_INSTRUCTIONS FOR THE TASK_. Copy the part of the Mandela passage below that begins at the words "Compare Benjamin Netanyahu" and stops after "chasm of 1994.", keeping every word and mark unchanged.

** Opening TEXT SHOWN block **

Compare Benjamin Netanyahu to Nelson Mandela, the world’s iconic peacemaker, who is now old and ailing in a Pretoria hospital. He is unable to help us with our predicament, though perhaps his legacy can. It occurred to me to examine whether Israel in 2013 can learn any lessons from Mandela’s extrication of South Africa from the chasm of 1994.

The first and clearest lesson one can learn from Mandela is that peace is only achievable if the putative peacemakers believe in it. “One cannot be prepared for something while secretly believing it will not happen,” Mandela once said. Does Israel’s current leadership truly believe in peace? Avigdor Lieberman and Naftali Bennett are on record as saying that they don’t. Netanyahu maintains that he does, though I can’t help looking for the fingers crossed behind his back whenever he says it.

Peace is both an abstract concept – “a winner is a dreamer who never gives up,” according to Mandela – and a very finite calculation of profit and loss. Peace means making compromises – and Mandela came perilously close to losing his base of support among South Africa’s blacks in compromising to the extent that he did. He was prepared to take significant risks in the interest of peace. Are Israel’s leaders prepared to do likewise?

Mandela was able to take risks and make compromises because he believed in what he was doing and he had a clear vision of the South Africa that could emerge.

When it comes to actual peacemaking, Mandela’s message is that it takes courage to make peace and “courage is not the absence of fear, but the triumph over it. The brave man is not he who does not feel afraid, but he who conquers that fear.”

** Closing TEXT SHOWN block **
** Opening SUPPLIED RECORDS block **

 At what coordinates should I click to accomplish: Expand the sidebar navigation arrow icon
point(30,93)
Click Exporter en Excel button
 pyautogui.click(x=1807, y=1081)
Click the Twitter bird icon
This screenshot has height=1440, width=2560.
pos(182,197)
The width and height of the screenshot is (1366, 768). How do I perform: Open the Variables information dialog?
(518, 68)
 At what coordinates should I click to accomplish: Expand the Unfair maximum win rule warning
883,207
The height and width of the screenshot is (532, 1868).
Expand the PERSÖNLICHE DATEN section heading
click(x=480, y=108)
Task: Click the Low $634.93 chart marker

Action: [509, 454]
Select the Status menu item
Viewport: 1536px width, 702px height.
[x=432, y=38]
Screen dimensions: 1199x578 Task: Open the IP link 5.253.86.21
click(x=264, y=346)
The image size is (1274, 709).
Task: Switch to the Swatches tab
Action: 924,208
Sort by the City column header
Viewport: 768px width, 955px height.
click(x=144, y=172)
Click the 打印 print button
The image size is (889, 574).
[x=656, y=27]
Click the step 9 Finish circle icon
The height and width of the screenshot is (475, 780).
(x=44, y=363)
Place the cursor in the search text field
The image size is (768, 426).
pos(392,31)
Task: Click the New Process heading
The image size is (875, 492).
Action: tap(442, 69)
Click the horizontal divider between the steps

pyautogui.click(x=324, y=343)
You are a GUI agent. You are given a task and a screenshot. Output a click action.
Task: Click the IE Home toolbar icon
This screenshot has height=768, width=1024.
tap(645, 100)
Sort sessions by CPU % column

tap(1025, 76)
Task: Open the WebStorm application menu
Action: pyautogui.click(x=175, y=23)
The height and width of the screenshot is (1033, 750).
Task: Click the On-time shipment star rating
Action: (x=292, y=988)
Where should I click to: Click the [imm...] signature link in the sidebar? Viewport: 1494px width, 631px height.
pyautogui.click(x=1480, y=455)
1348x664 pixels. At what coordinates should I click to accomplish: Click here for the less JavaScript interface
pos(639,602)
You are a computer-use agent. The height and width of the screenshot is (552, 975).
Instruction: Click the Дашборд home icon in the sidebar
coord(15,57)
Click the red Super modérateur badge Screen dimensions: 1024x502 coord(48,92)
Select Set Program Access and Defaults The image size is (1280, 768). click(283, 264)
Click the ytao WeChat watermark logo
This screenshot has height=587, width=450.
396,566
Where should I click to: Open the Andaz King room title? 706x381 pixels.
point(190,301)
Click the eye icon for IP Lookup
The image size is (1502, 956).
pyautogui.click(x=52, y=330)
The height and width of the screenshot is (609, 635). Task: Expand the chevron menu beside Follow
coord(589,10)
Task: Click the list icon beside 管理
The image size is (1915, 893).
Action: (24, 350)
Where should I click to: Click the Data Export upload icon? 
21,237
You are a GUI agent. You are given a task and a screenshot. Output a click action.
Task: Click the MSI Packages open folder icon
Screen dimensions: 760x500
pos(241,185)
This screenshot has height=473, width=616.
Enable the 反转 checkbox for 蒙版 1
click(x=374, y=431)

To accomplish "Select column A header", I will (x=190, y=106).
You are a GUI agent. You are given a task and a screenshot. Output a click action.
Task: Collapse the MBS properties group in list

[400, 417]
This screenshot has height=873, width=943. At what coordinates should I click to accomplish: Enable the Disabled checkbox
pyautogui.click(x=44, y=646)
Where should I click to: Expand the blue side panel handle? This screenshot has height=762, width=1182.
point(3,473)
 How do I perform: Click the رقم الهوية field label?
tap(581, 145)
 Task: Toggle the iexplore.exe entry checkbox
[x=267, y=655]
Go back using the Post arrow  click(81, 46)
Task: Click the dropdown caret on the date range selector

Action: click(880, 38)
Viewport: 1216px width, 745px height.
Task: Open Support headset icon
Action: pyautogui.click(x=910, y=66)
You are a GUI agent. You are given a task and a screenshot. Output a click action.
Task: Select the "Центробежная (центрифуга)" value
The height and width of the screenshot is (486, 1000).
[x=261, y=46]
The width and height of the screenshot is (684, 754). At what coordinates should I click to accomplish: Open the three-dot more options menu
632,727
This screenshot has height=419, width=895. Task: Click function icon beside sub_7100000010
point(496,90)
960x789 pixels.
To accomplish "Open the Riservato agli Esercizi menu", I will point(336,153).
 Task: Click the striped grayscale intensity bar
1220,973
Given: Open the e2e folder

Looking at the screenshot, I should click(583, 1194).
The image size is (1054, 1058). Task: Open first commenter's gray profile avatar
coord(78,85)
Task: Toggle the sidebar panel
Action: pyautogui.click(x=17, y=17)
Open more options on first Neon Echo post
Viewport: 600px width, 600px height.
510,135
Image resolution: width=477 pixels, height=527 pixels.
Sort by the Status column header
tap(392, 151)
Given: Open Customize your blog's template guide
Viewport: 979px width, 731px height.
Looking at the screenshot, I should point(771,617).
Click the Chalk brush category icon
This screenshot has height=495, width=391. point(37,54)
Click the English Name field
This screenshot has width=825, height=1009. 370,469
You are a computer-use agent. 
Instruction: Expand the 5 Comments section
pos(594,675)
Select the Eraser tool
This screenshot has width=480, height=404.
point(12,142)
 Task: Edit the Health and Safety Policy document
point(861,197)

** Closing SUPPLIED RECORDS block **

_RESPONSE AREA_.
Compare Benjamin Netanyahu to Nelson Mandela, the world’s iconic peacemaker, who is now old and ailing in a Pretoria hospital. He is unable to help us with our predicament, though perhaps his legacy can. It occurred to me to examine whether Israel in 2013 can learn any lessons from Mandela’s extrication of South Africa from the chasm of 1994.